L’appelante a-t-elle quitté volontairement son emploi ?

[6] L’appelante a initialement déclaré à la Commission avoir quitté volontairement son emploi le 28 février 2019 parce que l’employeur avait refusé de lui accorder l’augmentation de salaire qu’elle avait demandée.

[7] Lors de l’audience, l’appelante a expliqué qu’elle ne souhaitait pas quitter son emploi, mais qu’elle avait utilisé une stratégie de négociation auprès de l’employeur afin d’obtenir cette l’augmentation salariale.

[8] L’appelante a témoigné que, le 28 janvier 2019, elle avait annoncé à son supérieur immédiat, monsieur X, qu’elle demandait une augmentation salariale à 18$/heure. Elle lui a également annoncé que si cette demande lui était refusée, elle quitterait son emploi.

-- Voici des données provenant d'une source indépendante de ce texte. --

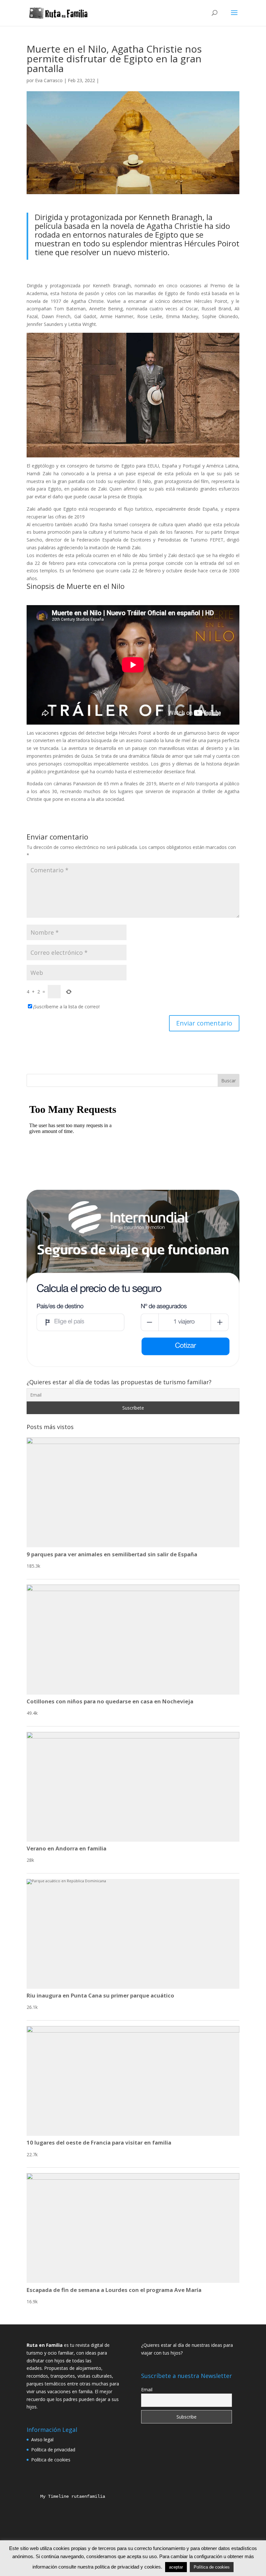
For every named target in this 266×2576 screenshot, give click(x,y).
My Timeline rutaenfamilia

[9] X était présent à titre de témoin et il a confirmé que l’appelante lui avait annoncé qu’elle quitterait son emploi le 28 février 2019 si elle n’obtenait pas l’augmentation salariale demandée.

[10] X a expliqué qu’à titre de copropriétaire de la succursale X de X, il devait en discuter avec X, copropriétaire et président de l’entreprise. Certains pourparlers ont eu lieu et, le 14 février 2019, l’employeur a annoncé à l’appelante qu’il n’était pas possible de lui accorder l’augmentation salariale demandée. Les parties sont d’accord sur cette version. Certes, certaines divergences diffèrent quant à l’embauche d’une nouvelle personne et certaines affirmations qui auraient été dites lors de cette rencontre, notamment quant à une possible négociation de la demande de l’appelante, mais lors de cette rencontre l’employeur a annoncé à l’appelante qu’il ne pouvait accéder à sa demande, notamment en raison de la situation financière de l’entreprise et de la concurrence du marché.

[11] La preuve ainsi que le témoignage de l’appelante démontrent qu’elle souhaitait obtenir cette augmentation parce qu’elle jugeait sa situation salariale inacceptable notamment en raison de l’impôt qu’elle devait assumer sur les bonis reçus. L’appelante a posé un certain ultimatum à l’employeur et, même si elle a témoigné qu’elle ne souhaitait pas quitter son emploi, qu’elle souhaitait plutôt le conserver et qu’elle a agi ainsi afin d’obtenir une augmentation salariale qu’elle considérait mériter, il n’en demeure pas moins qu’elle a annoncé à l’employeur, le 28 janvier 2019, qu’elle allait quitter son emploi le 28 février 2019 si l’augmentation salariale demandée ne lui était pas accordée.

[12] Lorsque questionnée lors de l’audience, l’appelante a admis avoir quitté son emploi. D’ailleurs, la preuve présentée démontre que l’appelante a annoncé sa démission et que l’employeur lui a proposé une rencontre pour en discuterNote de bas de page 1.

[13] Même si je comprends les difficultés éprouvées par l’appelante et qu’elle considérait mériter cette augmentation salariale, en usant de cette stratégie elle a bel et bien annoncé sa démission le 28 janvier 2019 laquelle serait effective le 28 février 2019 si elle n’obtenait pas l’augmentation salariale souhaitée.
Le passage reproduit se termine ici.